GEOG 374: Wrangle and Visualize Climate Disaster Data

Authors: (Hewitt Lab) (Nina Hewitt and Michael Jerowsky) \(\times\) COMET Team (Jonathan Graves)
Last Update: 15 September 2023

Outline

Prerequisites

Introduction to Jupyter
Introduction to R

Outcomes

After completing this notebook, you will be able to: * Explore data to gain a better understanding of its content and structure. * Transform data to meet the needs of data analysis and visualization. * Visualize data using time series and histograms

References

This module has a suggested citation of: Hewitt, N. and Jerowsky, M., 2023. Interactive Notebooks for Statistics and Computation in Geography: Wrangle and Visualize Climate Disaster Data. In Adshade et al. 2023. The COMET Project: Creating Online Materials for Econometrics Teaching. https://comet.arts.ubc.ca/.

We also want to recognize the special contributions of Dr Dan Moore, who provided some of the code for this module.

Introduction

This module uses a data set on disasters to illustrate working with date variables. The data comes from Climate Central’s exploration of climate events from 1980-present, including the time interval between major events. The Hewitt Lab would like to acknowledge the help of Dr. Dan Moore, who provided some of the code for this module.

Disaster fatigue is a term used to describe the phenomenon of exhaustion and apathy that can arise among individuals and communities as a result of repeated exposure to disasters or crises. It refers to the sense of feeling overwhelmed and emotionally depleted by the incessant flow of news and information regarding disasters, as well as the long-term economic impacts that such disasters can have on the resiliency of local communities.

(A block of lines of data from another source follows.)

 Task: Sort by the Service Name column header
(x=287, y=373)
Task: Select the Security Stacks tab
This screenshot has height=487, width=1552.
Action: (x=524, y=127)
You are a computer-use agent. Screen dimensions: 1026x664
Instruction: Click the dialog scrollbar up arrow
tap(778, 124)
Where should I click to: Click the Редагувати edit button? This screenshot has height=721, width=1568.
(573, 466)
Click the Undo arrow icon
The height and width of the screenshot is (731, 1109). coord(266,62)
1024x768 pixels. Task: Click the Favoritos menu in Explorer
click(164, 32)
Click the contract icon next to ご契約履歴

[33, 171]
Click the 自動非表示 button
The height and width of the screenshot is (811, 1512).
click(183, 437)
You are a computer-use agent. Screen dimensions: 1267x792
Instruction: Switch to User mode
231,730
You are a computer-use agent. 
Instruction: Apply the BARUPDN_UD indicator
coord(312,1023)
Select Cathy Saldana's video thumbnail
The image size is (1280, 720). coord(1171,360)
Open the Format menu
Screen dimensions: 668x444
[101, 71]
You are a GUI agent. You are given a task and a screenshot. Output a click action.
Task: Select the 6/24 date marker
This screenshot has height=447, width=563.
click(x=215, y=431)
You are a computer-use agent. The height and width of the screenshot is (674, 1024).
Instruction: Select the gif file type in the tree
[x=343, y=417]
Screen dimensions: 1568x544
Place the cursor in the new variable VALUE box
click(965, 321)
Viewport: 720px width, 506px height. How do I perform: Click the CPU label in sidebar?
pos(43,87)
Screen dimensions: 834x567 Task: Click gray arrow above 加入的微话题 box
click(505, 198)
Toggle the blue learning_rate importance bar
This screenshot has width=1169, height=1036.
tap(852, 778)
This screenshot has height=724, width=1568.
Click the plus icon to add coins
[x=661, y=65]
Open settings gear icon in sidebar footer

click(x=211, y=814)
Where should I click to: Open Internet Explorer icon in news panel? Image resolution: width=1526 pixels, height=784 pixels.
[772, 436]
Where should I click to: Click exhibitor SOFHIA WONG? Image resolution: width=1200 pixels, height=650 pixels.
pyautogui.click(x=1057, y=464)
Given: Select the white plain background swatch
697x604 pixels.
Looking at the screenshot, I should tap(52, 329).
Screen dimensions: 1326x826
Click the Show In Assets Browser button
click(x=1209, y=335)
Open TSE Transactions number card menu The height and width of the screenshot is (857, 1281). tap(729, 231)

In this module, we will be looking at disasters associated with climate change. As More et al. (2018) discuss, greenhouse gas (GHG) emission are triggering many new climate hazards around the globe. Unless we substantially reduce these, the results could be catastrophic.

View of flooded New Orleans in the aftermath of Hurricane Katrina. (Wikipedia Commons): Commander Mark Moran, of the NOAA Aviation Weather Center, and Lt. Phil Eastman and Lt. Dave Demers, of the NOAA Aircraft Operations Center

Over time, disaster fatigue can lead to a reduced ability to respond, recover and prepare, as the resources of communities are depleted. People may also become desensitized to the the impacts of each new disaster, particularly at national and international levels where such disasters are not felt equally across the population or by policy makers. This can make it more challenging to prepare for disasters, which may ultimately worsen their impact.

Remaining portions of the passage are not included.